(a)
(1) When the plan of exchange of shares as filed with the Bank Commissioner and approved by the commissioner under § 23-48-603 becomes effective in accordance with the terms of the plan, the exchange provided for therein shall be deemed to have been consummated, and each shareholder of the state bank whose shares were acquired shall thereupon cease to be a shareholder of the state bank.
(2) The ownership of shares acquired in the plan of exchange, except shares payment of the value of which is required to be made under § 23-48-603, hereinafter sometimes referred to as “dissenting shares”, shall automatically vest in the bank holding company as the acquiring person without any physical transfer or deposit of certificates representing the shares.

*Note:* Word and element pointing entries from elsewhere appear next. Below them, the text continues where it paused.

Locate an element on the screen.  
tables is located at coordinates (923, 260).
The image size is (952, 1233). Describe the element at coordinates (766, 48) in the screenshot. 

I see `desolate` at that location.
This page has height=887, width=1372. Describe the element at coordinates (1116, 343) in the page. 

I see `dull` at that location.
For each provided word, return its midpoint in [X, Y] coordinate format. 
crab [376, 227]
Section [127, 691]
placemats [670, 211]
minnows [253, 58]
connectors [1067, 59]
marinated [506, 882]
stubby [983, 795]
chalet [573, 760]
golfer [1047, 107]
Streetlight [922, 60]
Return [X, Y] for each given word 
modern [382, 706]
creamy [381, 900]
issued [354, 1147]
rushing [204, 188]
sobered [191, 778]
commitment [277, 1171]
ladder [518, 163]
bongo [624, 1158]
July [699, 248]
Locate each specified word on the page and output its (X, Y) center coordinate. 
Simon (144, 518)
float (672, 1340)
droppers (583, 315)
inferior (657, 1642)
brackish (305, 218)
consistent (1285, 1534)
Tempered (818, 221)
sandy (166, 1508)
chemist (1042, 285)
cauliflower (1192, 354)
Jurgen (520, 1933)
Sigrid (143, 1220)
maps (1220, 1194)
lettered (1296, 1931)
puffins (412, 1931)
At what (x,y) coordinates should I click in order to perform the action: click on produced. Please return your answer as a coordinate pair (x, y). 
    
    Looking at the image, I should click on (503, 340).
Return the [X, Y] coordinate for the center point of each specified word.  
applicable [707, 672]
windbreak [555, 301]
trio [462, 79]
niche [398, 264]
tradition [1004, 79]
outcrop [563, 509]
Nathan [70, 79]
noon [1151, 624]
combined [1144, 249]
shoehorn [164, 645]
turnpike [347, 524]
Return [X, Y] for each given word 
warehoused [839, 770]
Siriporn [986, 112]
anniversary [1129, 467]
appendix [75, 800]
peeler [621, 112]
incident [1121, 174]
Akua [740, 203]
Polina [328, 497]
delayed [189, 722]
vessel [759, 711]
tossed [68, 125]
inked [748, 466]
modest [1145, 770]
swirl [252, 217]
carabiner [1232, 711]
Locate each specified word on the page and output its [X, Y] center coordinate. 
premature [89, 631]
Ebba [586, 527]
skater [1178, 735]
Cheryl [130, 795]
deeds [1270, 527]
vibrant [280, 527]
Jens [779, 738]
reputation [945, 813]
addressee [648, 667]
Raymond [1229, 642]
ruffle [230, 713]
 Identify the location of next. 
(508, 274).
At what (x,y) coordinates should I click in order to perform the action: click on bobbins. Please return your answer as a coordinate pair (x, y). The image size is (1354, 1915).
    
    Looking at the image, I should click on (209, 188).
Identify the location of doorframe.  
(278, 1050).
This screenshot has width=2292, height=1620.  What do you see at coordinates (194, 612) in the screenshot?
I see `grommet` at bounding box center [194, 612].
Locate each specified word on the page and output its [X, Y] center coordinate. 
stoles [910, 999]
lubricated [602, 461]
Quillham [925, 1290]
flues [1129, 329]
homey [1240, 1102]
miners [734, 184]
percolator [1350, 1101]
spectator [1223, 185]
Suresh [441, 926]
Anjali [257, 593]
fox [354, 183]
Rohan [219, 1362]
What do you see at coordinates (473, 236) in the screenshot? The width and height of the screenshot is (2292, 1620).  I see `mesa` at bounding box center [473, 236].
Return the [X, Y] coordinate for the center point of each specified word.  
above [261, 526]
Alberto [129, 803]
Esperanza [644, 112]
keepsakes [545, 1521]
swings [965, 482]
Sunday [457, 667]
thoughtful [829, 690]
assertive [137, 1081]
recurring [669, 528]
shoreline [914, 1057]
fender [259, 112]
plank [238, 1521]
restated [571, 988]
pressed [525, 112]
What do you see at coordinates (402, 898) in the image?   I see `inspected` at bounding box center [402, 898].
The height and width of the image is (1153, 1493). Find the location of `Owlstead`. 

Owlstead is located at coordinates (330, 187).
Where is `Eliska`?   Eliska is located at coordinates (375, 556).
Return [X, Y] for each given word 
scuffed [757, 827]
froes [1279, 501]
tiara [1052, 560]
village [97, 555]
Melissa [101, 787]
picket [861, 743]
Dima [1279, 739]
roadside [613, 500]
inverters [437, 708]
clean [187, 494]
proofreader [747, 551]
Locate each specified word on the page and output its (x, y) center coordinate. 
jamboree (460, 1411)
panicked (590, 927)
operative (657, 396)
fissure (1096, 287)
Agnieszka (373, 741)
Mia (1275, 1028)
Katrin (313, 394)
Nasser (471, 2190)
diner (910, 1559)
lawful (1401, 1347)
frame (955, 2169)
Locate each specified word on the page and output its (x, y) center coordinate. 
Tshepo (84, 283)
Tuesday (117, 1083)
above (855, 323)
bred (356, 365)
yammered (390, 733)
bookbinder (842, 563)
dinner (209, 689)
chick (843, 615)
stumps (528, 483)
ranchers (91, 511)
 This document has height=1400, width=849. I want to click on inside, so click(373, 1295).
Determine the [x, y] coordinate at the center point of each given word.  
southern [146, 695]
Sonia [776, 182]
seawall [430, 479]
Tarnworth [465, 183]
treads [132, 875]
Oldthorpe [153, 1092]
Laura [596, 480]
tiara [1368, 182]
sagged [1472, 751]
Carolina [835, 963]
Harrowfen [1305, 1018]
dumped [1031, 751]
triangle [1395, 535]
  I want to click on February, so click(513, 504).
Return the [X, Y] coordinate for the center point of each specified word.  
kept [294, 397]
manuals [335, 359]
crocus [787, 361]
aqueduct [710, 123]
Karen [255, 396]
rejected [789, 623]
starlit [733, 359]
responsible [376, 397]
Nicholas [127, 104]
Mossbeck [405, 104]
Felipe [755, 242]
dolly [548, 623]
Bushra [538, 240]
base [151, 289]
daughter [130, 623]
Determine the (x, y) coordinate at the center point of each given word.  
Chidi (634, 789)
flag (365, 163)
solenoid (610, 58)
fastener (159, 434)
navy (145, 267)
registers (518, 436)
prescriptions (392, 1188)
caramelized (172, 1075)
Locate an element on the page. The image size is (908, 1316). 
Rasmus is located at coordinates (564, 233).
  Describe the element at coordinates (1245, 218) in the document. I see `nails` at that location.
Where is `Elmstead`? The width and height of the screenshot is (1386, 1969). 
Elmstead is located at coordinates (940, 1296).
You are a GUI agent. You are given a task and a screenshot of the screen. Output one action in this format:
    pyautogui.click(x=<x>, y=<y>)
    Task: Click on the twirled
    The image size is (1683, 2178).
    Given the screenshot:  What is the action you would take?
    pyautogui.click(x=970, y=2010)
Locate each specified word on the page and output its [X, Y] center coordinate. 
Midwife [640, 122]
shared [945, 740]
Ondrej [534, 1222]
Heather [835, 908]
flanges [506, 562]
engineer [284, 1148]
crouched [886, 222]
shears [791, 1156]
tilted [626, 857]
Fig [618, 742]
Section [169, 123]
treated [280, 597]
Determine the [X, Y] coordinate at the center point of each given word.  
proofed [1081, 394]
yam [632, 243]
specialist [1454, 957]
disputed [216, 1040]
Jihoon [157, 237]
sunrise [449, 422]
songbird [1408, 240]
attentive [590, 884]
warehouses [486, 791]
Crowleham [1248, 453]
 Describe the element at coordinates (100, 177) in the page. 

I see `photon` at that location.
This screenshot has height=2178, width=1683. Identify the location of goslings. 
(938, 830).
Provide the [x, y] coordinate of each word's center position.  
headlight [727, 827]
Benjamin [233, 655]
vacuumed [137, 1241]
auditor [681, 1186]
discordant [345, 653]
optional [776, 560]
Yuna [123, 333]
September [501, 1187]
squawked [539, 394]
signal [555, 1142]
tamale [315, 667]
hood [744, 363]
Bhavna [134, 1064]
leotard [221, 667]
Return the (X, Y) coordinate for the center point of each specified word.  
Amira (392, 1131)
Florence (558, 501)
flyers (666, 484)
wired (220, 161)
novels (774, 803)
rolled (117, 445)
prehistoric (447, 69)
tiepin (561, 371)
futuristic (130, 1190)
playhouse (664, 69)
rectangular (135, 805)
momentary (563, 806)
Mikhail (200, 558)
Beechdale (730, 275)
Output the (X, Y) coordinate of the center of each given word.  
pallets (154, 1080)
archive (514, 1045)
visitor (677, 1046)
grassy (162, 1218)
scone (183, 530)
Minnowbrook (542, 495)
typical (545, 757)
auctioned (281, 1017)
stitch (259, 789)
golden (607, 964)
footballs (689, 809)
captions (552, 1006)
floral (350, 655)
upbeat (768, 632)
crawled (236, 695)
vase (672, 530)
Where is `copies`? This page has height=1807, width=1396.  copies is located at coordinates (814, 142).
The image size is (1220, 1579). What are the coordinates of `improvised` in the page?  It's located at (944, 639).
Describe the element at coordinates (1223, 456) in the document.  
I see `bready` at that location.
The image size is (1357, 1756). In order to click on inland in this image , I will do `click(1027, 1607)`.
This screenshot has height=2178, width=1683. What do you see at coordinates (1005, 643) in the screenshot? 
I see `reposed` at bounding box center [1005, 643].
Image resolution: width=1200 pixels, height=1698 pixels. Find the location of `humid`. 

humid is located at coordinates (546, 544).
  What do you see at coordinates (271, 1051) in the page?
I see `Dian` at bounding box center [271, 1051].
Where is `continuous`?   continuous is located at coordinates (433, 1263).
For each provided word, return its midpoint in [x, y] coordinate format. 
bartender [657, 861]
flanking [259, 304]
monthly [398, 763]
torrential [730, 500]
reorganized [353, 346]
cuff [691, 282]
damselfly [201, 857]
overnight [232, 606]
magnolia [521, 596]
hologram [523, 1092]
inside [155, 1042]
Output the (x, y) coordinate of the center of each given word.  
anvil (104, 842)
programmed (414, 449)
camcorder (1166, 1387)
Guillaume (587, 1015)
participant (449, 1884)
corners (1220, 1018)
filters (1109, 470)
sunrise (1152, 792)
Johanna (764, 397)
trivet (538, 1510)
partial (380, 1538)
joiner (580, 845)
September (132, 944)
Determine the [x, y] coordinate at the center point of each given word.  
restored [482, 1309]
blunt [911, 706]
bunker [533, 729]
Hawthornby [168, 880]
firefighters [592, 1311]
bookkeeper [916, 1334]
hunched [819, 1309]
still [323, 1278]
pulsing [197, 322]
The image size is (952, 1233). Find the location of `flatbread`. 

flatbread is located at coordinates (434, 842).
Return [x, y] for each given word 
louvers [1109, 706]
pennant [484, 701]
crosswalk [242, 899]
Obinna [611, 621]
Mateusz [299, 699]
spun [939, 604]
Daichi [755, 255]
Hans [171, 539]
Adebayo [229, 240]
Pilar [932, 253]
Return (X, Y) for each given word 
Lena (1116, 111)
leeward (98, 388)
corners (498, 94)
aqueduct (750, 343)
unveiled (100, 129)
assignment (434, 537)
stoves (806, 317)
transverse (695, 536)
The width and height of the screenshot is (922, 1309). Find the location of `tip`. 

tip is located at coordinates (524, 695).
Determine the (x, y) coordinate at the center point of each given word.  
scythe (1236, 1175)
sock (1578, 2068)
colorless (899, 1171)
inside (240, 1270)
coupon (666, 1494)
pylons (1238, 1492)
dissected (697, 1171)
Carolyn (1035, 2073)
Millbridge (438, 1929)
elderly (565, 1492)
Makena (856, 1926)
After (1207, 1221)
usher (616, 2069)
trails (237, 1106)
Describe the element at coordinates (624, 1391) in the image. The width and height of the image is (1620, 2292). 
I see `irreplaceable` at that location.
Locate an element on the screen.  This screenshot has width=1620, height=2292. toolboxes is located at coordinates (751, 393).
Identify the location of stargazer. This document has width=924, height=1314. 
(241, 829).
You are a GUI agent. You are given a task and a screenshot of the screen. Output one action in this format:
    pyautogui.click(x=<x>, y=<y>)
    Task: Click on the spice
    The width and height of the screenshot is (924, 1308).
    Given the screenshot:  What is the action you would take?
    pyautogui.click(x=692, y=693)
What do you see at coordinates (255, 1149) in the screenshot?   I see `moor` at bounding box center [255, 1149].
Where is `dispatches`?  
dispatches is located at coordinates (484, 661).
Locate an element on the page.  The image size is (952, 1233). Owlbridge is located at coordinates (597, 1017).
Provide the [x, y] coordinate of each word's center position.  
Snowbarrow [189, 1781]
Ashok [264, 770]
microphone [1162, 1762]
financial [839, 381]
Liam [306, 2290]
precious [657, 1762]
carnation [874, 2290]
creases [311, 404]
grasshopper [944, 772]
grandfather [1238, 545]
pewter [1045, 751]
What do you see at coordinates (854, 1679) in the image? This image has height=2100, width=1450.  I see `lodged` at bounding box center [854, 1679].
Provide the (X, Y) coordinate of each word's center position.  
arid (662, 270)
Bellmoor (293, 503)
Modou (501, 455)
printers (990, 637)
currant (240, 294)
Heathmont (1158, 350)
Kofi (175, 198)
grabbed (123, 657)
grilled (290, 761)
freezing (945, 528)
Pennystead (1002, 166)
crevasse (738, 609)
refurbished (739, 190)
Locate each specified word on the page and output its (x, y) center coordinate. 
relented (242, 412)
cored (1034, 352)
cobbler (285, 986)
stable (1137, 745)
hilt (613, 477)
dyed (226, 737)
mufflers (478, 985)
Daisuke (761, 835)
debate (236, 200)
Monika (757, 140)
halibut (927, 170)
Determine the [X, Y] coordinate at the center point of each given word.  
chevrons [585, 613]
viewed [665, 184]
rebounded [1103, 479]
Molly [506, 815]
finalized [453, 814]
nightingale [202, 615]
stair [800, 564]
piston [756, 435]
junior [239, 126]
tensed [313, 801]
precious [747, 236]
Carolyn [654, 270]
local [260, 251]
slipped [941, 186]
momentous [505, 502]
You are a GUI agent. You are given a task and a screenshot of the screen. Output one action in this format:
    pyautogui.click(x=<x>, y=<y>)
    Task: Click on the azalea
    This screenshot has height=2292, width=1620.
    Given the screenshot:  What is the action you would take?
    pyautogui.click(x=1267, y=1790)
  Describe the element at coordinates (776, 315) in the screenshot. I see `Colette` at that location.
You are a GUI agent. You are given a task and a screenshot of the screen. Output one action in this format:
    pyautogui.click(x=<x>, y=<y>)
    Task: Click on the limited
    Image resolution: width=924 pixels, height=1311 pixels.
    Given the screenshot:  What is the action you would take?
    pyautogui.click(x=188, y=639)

(3) All dissenting shares shall be considered authorized but no longer outstanding shares of the state bank and may be disposed of in accordance with the provisions of the plan of exchange or as otherwise approved by the commissioner.
(b)
(1) Certificates representing shares acquired in the plan of exchange of the state bank prior to the plan of exchange's becoming effective, except certificates representing dissenting shares, shall represent, after the plan of exchange becomes effective:
(A) Shares of the capital stock or other securities of the bank holding company to be issued in exchange for shares of the state bank; and
(B) The right, if any, to receive cash or other consideration upon terms specified in the plan of exchange.
(2) However, the plan of exchange may specify that all such certificates shall represent, after the plan of exchange becomes effective, only the right to receive shares of stock or other securities issued by the bank holding company, cash, or a combination thereof upon such terms as specified in the plan of exchange.